Am 6.5.2020 wurde die belangte Behörde seitens der Freundin des Beschwerdeführers telefonisch kontaktiert, um sich über den Verfahrensstand des Beschwerdeführers zu informieren. Anlässlich dieses Telefonates gab Frau XXXX an, dass der Beschwerdeführer arbeitslos sei, dass er nach wie vor getrennt von ihr an seiner eigenen Wohnadresse wohnen würde und dass sich an der Lebenssituation des Beschwerdeführers in Österreich nach wie vor nichts geändert habe, er habe weder Kinder, noch würden Familienangehörige von ihm in Österreich leben. Sie selbst sei ebenfalls ohne Beschäftigung.

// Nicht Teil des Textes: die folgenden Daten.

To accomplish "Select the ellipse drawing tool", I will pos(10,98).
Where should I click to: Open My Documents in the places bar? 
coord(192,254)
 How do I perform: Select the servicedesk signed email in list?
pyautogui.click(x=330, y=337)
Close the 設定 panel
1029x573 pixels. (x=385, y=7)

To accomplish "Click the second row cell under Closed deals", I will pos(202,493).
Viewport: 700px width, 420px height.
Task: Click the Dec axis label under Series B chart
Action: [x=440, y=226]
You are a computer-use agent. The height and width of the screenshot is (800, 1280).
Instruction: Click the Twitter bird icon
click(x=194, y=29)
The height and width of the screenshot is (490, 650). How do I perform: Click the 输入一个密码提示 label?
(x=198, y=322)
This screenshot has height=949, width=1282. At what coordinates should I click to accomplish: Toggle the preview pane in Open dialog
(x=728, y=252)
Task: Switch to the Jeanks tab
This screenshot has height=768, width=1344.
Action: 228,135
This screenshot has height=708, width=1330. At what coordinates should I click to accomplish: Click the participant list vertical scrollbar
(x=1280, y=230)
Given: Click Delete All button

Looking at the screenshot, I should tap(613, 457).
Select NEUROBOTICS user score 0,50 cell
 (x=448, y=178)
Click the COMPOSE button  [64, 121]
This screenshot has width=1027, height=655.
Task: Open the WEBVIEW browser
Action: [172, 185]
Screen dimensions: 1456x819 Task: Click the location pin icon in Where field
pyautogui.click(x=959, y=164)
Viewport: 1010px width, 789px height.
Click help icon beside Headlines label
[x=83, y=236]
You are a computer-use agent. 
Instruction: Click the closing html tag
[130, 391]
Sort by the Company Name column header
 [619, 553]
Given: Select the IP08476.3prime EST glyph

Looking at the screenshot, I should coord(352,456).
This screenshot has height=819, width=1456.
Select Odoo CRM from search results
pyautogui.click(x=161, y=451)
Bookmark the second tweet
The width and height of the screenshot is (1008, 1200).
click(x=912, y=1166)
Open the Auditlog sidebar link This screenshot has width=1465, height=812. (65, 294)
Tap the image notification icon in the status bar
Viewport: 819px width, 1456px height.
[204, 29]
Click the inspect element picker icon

Mit E-Mail der Bezirkshauptmannschaft XXXX vom 6.05.2020 erging unter Anschluss eines Versicherungsdatenauszuges und des Antrages auf Erteilung eines Aufenthaltstitels „Rot-Weiß-Rot-Karte plus“ vom 18.10.2018, das Ersuchen um Erhebung und Stellungnahme gemäß § 25 NAG an das Bundesamt für Fremdenwesen und Asyl.

Mit Bescheid des Bundesamtes für Fremdenwesen und Asyl vom 11.05.2020, Zl: XXXX , wurde dem Beschwerdeführer ein Aufenthaltstitel aus berücksichtigungswürdigen Gründen gemäß § 57 AsylG nicht erteilt (Spruchpunkt I.). Gemäß § 10 Abs. 2 AsylG in Verbindung mit § 9 BFA-Verfahrensgesetz wurde gegen ihn eine Rückkehrentscheidung gemäß § 52 Abs. 1 Z 1 FPG 2005 erlassen (Spruchpunkt II.). Es wurde weiters gemäß § 52 Abs. 9 FPG festgestellt, dass seine Abschiebung gemäß § 46 FPG nach Tunesien zulässig ist (Spruchpunkt III.). Einer Beschwerde gegen diese Entscheidung wurde gemäß § 18 Abs. 2 Z 1 BFA-Verfahrensgesetz die aufschiebende Wirkung aberkannt (Spruchpunkt IV.). Bescheid und Verfahrensanordnung wurden am 12.05.2020 zugestellt.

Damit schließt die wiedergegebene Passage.